We fertilized and watered, then Dad stood up, leaning on his shovel, and told me we were done. 

I silently told myself that this would be my job, caring for this baby tree. It clearly needed help and protection. I imagined myself tending it day-after-day, raising it, I suppose, in imitation of my own mother and the mothers up and down our street. I would also tend it like my own father and the fathers up and down our street cared for their lawns and gardens, bending over it, on my knees, doing whatever it was that they did. I'd been lucky enough to see a lot of adults raising things, so I knew this is what one did with smaller, weaker, more tender living things.

For a time I went out there every day to check on this tree that we'd positioned near the roadway, right at the corner of our lot. We knew it was the corner because there was a metal spike sunk into ground right there marking the spot where our property ended and our neighbor's began, put there, I guess, by the developer of the sub-division. The original people who had lived there, who I knew of at the time merely as "Indians," were the Natchez, Cherokee, and Iroquois people. I recall looking into the branches of the full-grown trees and wondering if these original owners of the land had planted them.

I knew it took a long time for a tree to grow. Dad had told me that. But I was nevertheless disappointed each day when I could see no noticeable progress. The branches were far too feeble for climbing. It wasn't even full enough to hide behind. I once tried decorating it with a set of colorfully painted croquet mallets, but they wouldn't stay in place. I worried about the tree's lack of apparent growth for a time, but since no one else seemed worried, I let it go, eventually forgetting about it. Or rather, not forgetting about it entirely, but only forgetting it until I saw it, then forgetting it again, the way we do with so much of the world.

I, however, did grow, and with that my world became larger than my house, yard, and cul-de-sac. I made friends, went to school, and then we moved away just before my 10th birthday. I know the tree grew in that time as well, but it did so off my radar, so my only memories are of that sapling we planted.

A few days ago I was playing around with Google's "street view" and decided to travel virtually for a look at our old house, the place we left nearly half a century ago. And there was the tree we had planted. It is still more or less the same shape, just larger, big enough for climbing. There are other trees around it now. Trees I don't remember, pines that tower over it. Dad had obviously chosen a slower growing variety. Even so, it appears to be on the verge of overhanging the next door neighbor's driveway. It doesn't look like it's been pruned to accommodate cars yet, even now, 50 years later. Dad really knew what he was doing when he planted that tree. He had seen into the future, wanting both the tree and the neighbor to have the room they needed. In the street view picture, I can count six smaller trees, two still saplings, that subsequent families have scattered across the front lawn. Some day, there will no lawn, what with all the shade and those giant roots sucking up all the moisture, but that day is still decades away.

Trees naturally live for hundreds of years, so the one we planted is still in its youth. That boy I was when it was a sapling wonders if it remembers me as I remember it. Trees have long memories, longer than humans. 

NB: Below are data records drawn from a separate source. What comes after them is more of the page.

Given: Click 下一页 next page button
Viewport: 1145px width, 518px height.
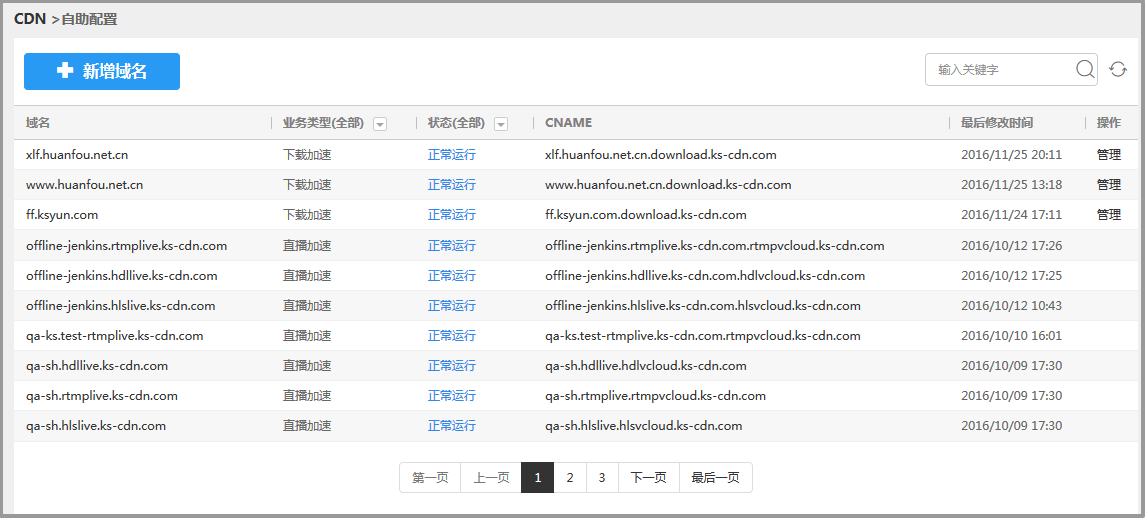Looking at the screenshot, I should click(648, 478).
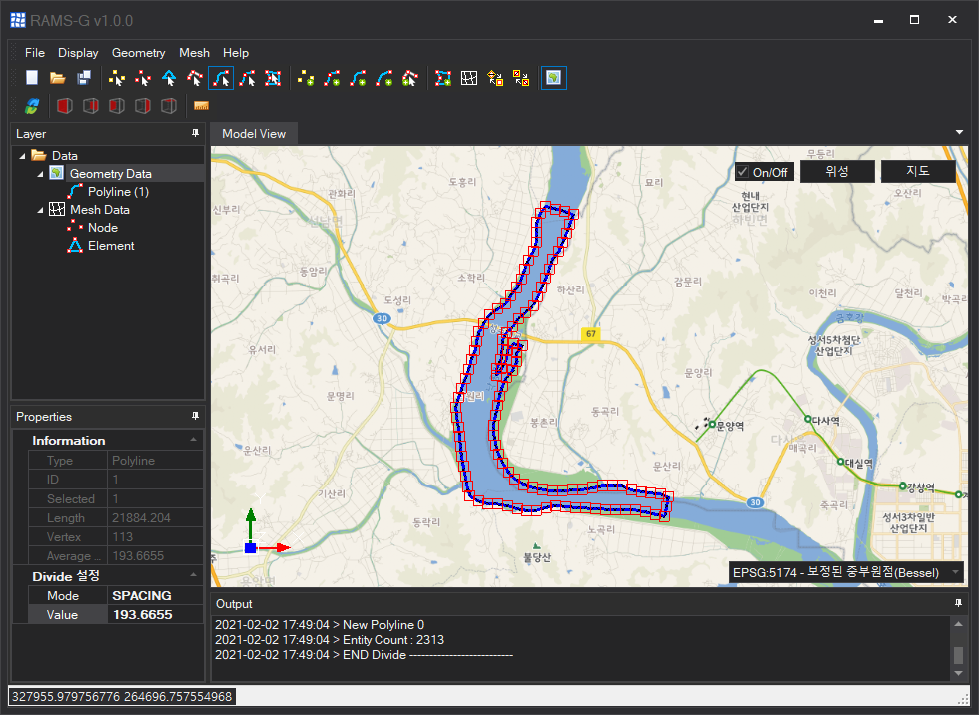
Task: Collapse the Information properties section
Action: tap(192, 440)
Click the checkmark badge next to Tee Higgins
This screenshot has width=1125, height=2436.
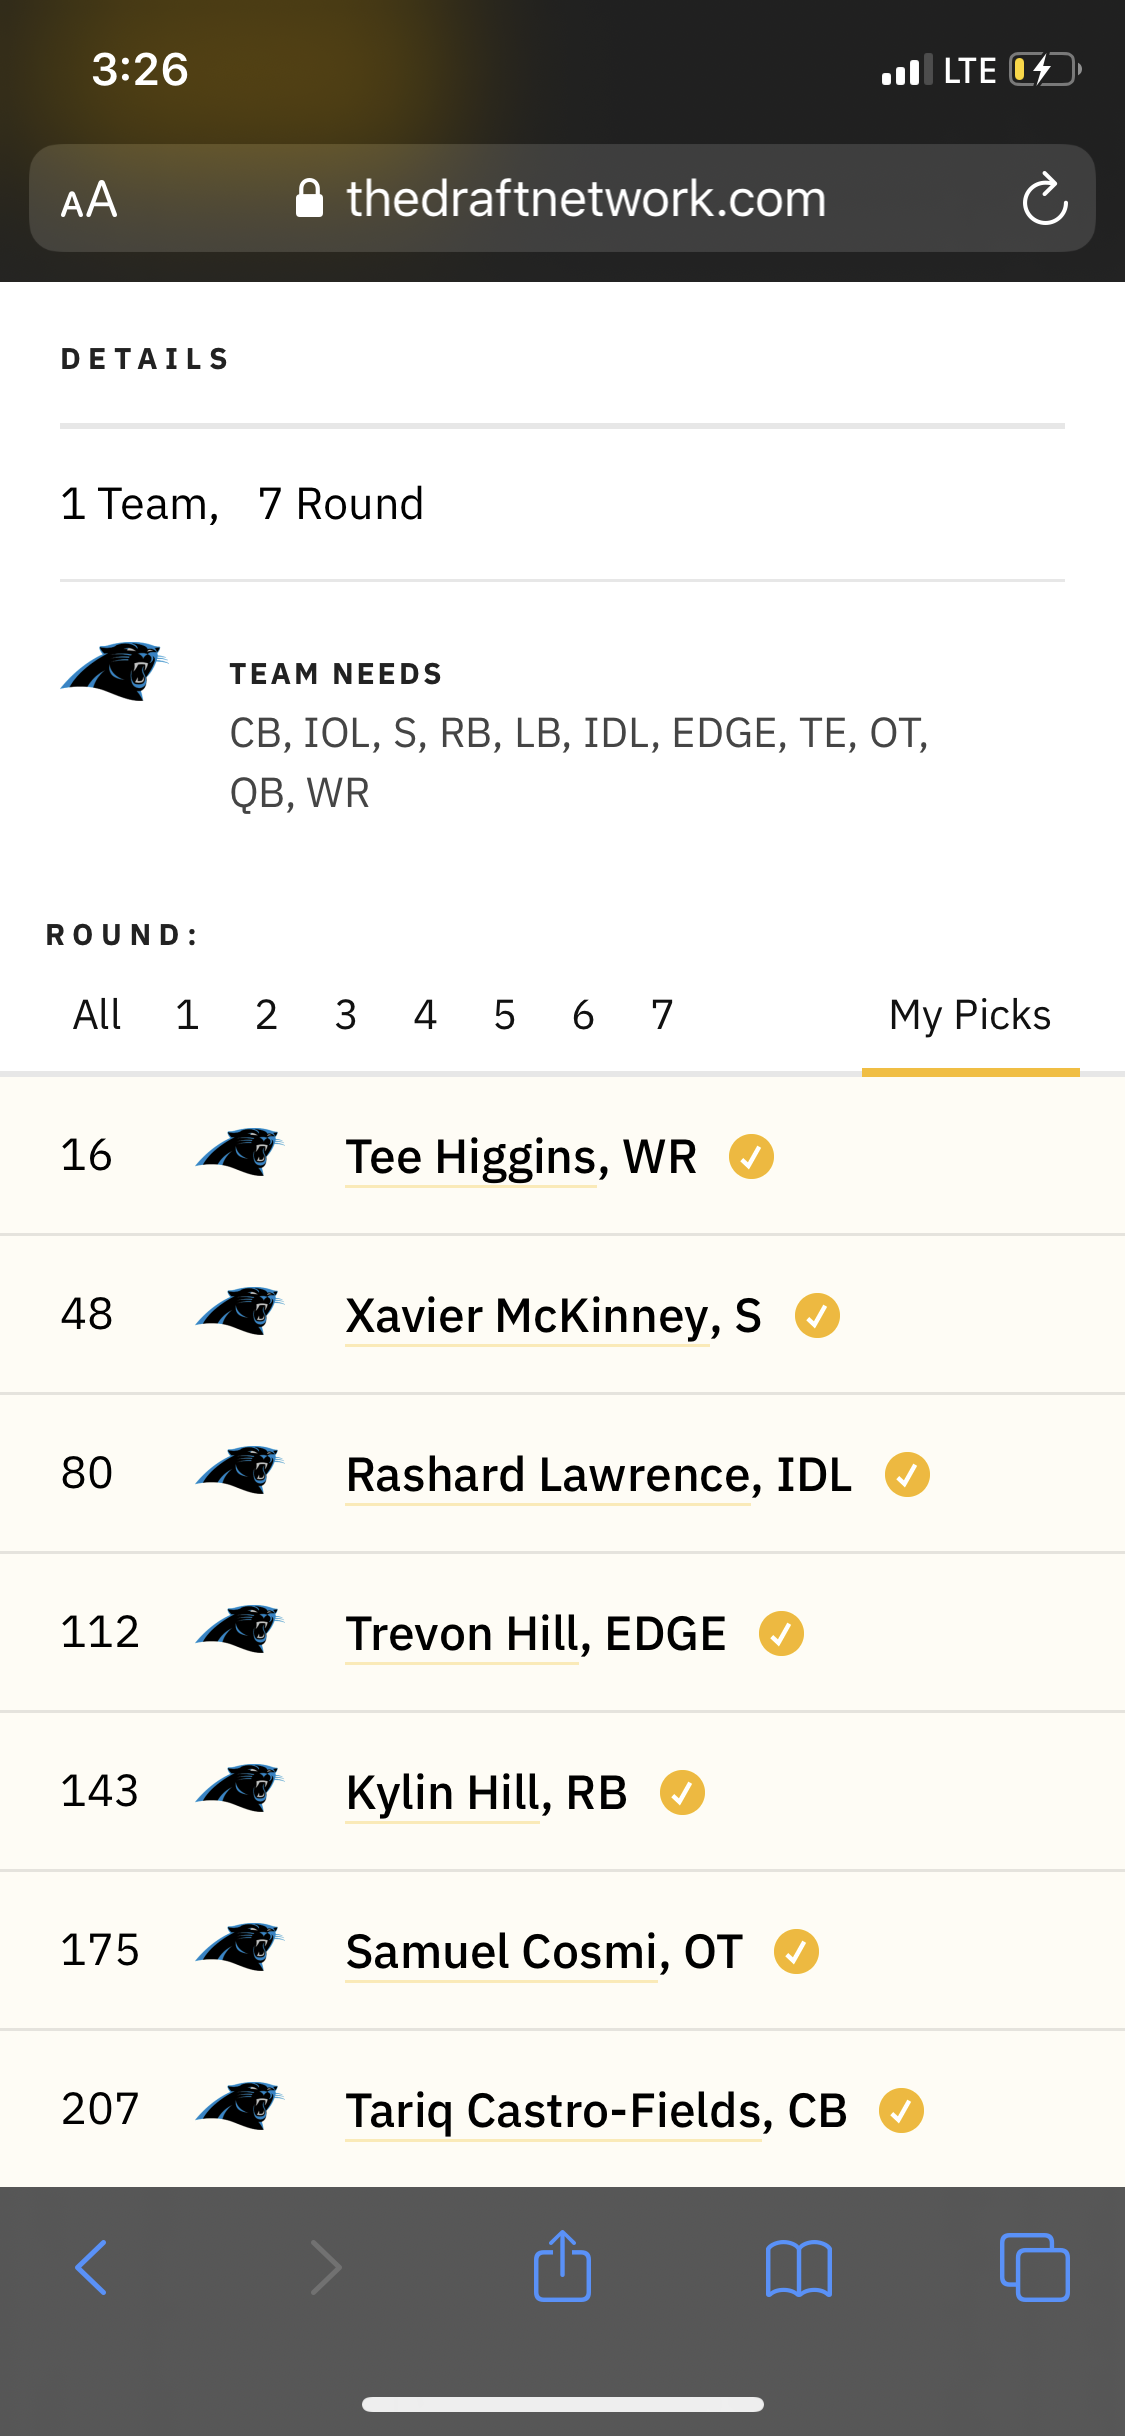(x=751, y=1157)
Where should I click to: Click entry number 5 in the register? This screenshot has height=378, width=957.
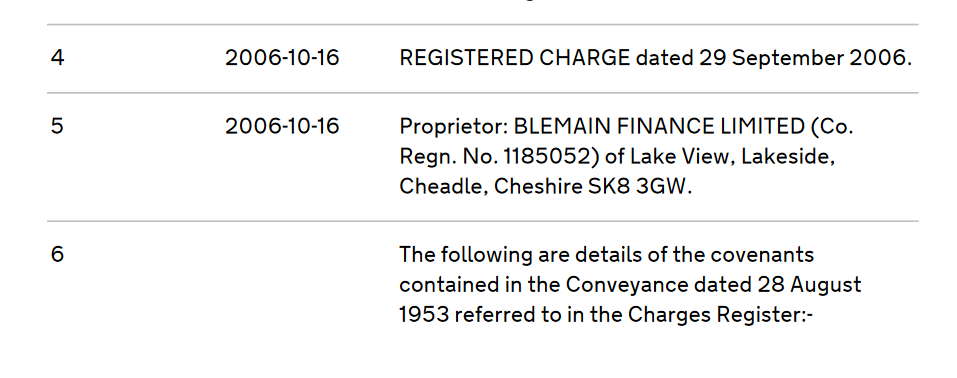click(57, 126)
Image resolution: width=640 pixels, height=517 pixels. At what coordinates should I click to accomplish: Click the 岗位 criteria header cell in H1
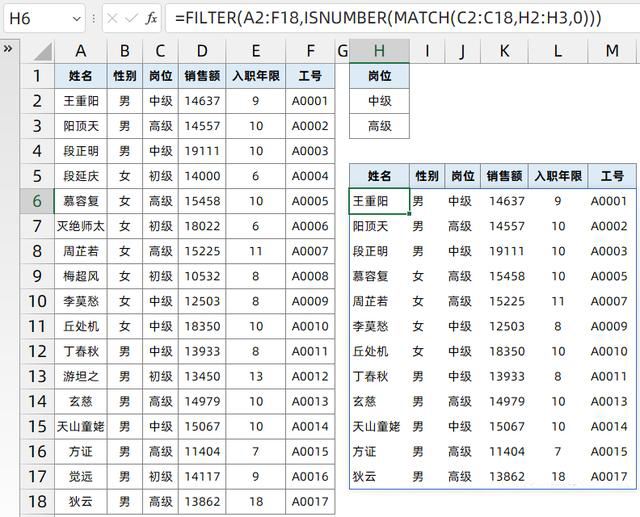point(379,76)
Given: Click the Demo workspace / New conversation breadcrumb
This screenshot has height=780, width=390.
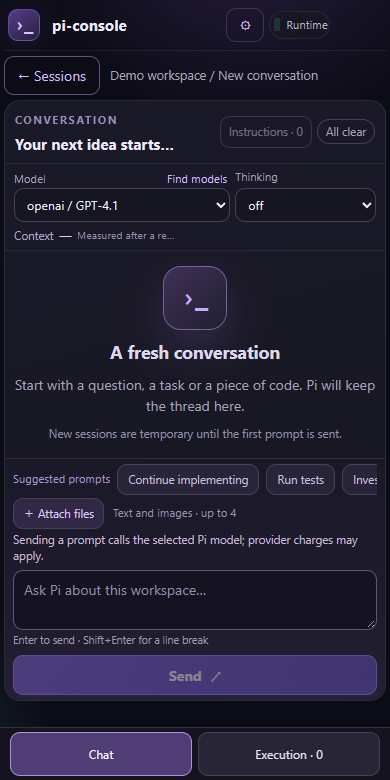Looking at the screenshot, I should tap(214, 76).
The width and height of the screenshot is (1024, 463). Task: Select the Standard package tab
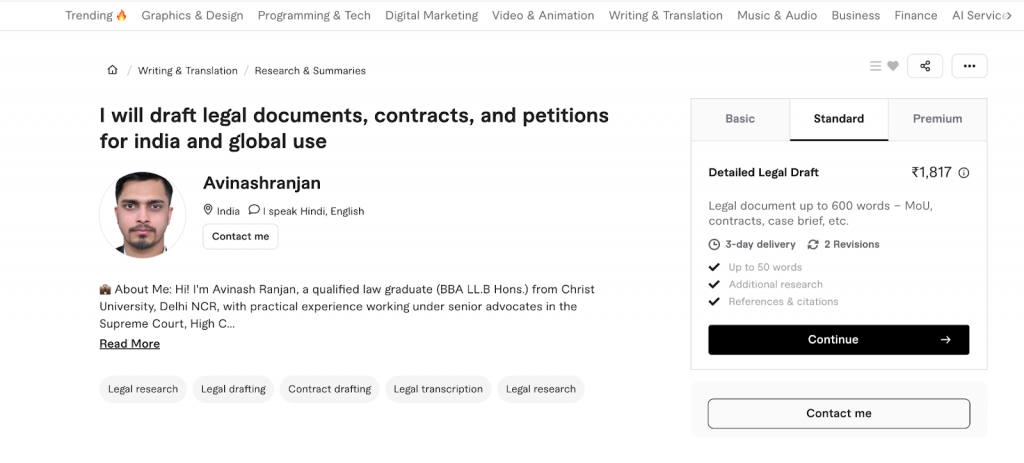838,119
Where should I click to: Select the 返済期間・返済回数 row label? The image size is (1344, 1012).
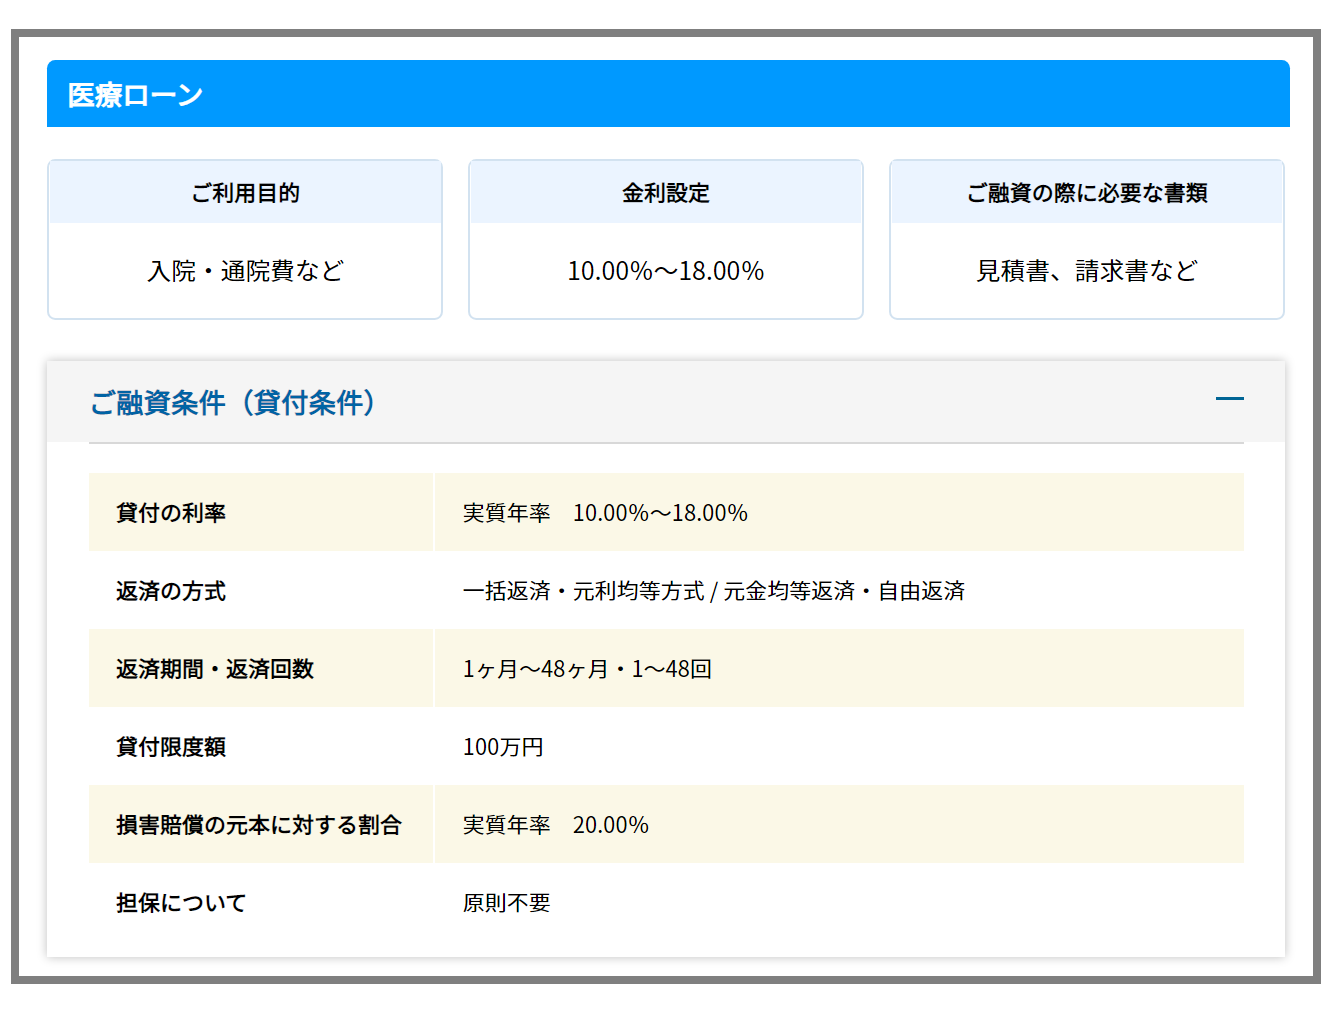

Every day, we are digging holes and planting saplings. We might not be able to identify them any longer, but they continue to grow and shape the world. We remain connected to them, even if we've forgotten them. This is the business we are in, all of us, all the time. The expression tells us that we reap what we sow, but that only refers to crops. Most of the things we plant in our lives are like this tree, planted, tended for a time, then left behind for others to tend or chop, cherish or neglect. And we too are shaped by what others have planted, tended, and left behind. Trees are connected through their root systems, communicating, sharing, growing together. What we see above ground is merely the illusion of solitary life. We're like that too, connected, communicating, and sharing across time and space, over decades and centuries, even if we've forgotten.